Pittsburgh mayor behind attack ads


Associated Press

PITTSBURGH

The city’s lame-duck mayor is behind a TV ad attacking one of the leading candidates running to replace him.

Mayor Luke Ravenstahl is listed as chairman of the Committee for a Better Pittsburgh, according to Federal Communications Commission disclosure documents filed by KDKA-TV, which was paid to run the ad.

The ad, which began Monday, accuses City Councilman Bill Peduto of voting for what benefits the neighborhoods he represents at the expense of poorer city neighborhoods.

“We need a mayor for all of Pittsburgh, not just Peduto’s neighborhood,” the ad says.

Ravenstahl didn’t return requests to comment but mentioned the ads on his Facebook page and in an online comment when the Pittsburgh Post-Gazette reported the origin of the ads on its website Tuesday evening.

“Truth is, no one is hiding anything, nor has attempted to. I have personally been the chairman of the committee since its inception,” Ravenstahl wrote. As to the ad, “It’s 100 percent factual and begins to expose the real Bill Peduto. Future ads will do the same,” the mayor wrote.

Peduto and Jack Wagner, the former state auditor general and one-time city council president, are considered the front-runners in the May 21 Democratic primary. State Rep. Jake Wheatley and political newcomer and activist A. J. Richardson also are running as Democrats.

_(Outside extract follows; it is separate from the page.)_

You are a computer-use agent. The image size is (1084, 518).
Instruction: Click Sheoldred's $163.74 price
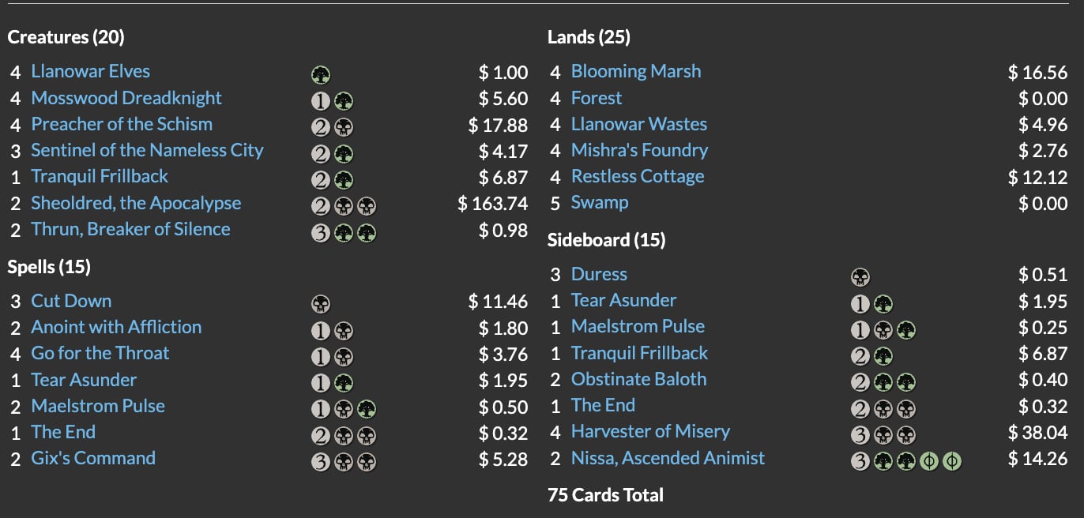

Peduto’s campaign contends Wagner is behind the ads, though he’s not listed in the FCC documents as being a part of Ravenstahl’s political action committee.

“There is a lot of carryover between Ravenstahl’s camp and Wagner’s camp. If Ravenstahl is involved in deceptive advertising practices against us, Wagner is involved, too,” Peduto spokeswoman Sonya Toler said.

“I have not seen it,” Wagner said before a candidates’ forum Tuesday. “I don’t know who created it.”

Wagner spokesman J.J. Abbott called the Peduto camp’s response a “desperate attempt” to bootstrap Wagner to Peduto’s “seven-year battle” with Ravenstahl.

The Democratic primary winner likely is to be the next mayor because city voters haven’t elected a Republican mayor since the Great Depression, and the lone Republican candidate, Josh Wander, is relatively inexperienced.